Robust ML on Image Classification

State-of-the-art effectiveness of deep neural networks has made it the technique of choice in computer vision. However, there have been a myriad of demonstrations showing that deep neural networks can be easily fooled by carefully perturbing pixels in an image through what have become known as adversarial example attacks. In response, a large literature has emerged on defending deep neural networks against adversarial examples, typically either proposing techniques for learning more robust neural network models.

Particularly concerning, however, have been a number of demonstrations that implement adversarial perturbations directly in physical objects that are subsequently captured by a camera, and then fed through the deep neural network classifier. These attacks are called physical attacks such that they can be realizable in physical world. e.g., the attack which fools face recognition by using adversarially designed eyeglass frames, or the attack which fools stop sign classification by adding adversarially crafted stickers. Oddly, while considerable attention has been devoted to defending against adversarial perturbation attacks in the digital space, there are no effective methods specifically to defend against such physical attacks.
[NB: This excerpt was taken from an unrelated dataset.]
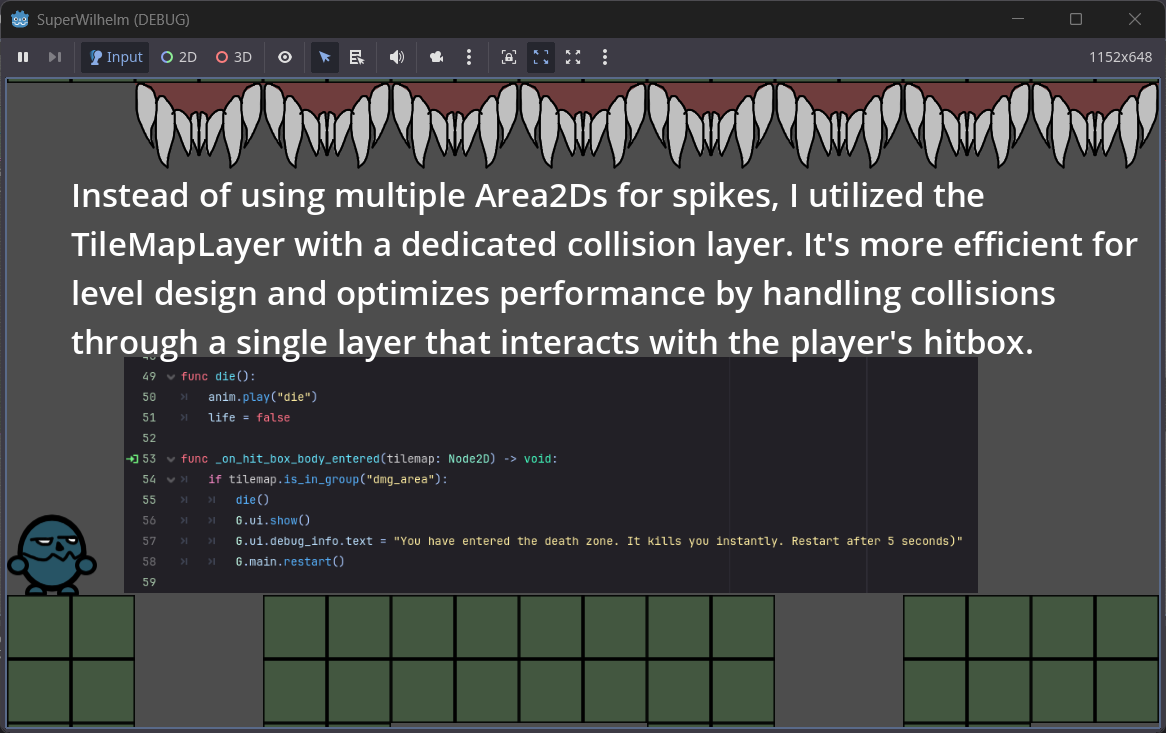Pause the running game
The height and width of the screenshot is (733, 1166).
tap(23, 57)
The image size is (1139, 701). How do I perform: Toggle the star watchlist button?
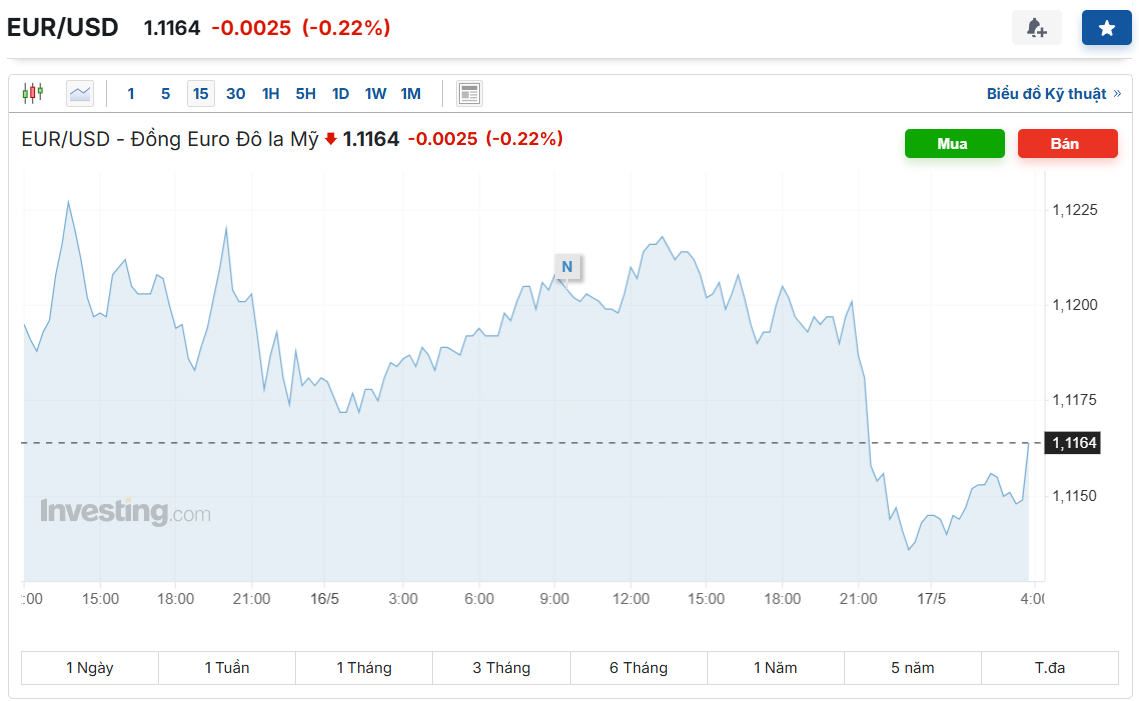point(1106,28)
We make several contributions in designing robust ML models on image classification in face of physical attacks. First, we conduct case studies on face recognition and traffic sign classification and investigate effectiveness of conventional approaches (e.g., adversarial training that leverages lp attacks, and randomized smoothing) to robust ML against physically realizable attacks. We show that these approaches are largely ineffective in this context. Second, we propose a novel abstract attack model which more directly captures the nature of common physically realizable attacks than the conventional lp-based models, and use adversarial training to obtain neural network models that are robust to the proposed model. We use an extensive experimental evaluation to demonstrate that our proposed approach is far more robust against physical attacks on deep neural networks than adversarial training and randomized smoothing methods that leverage lp-based models.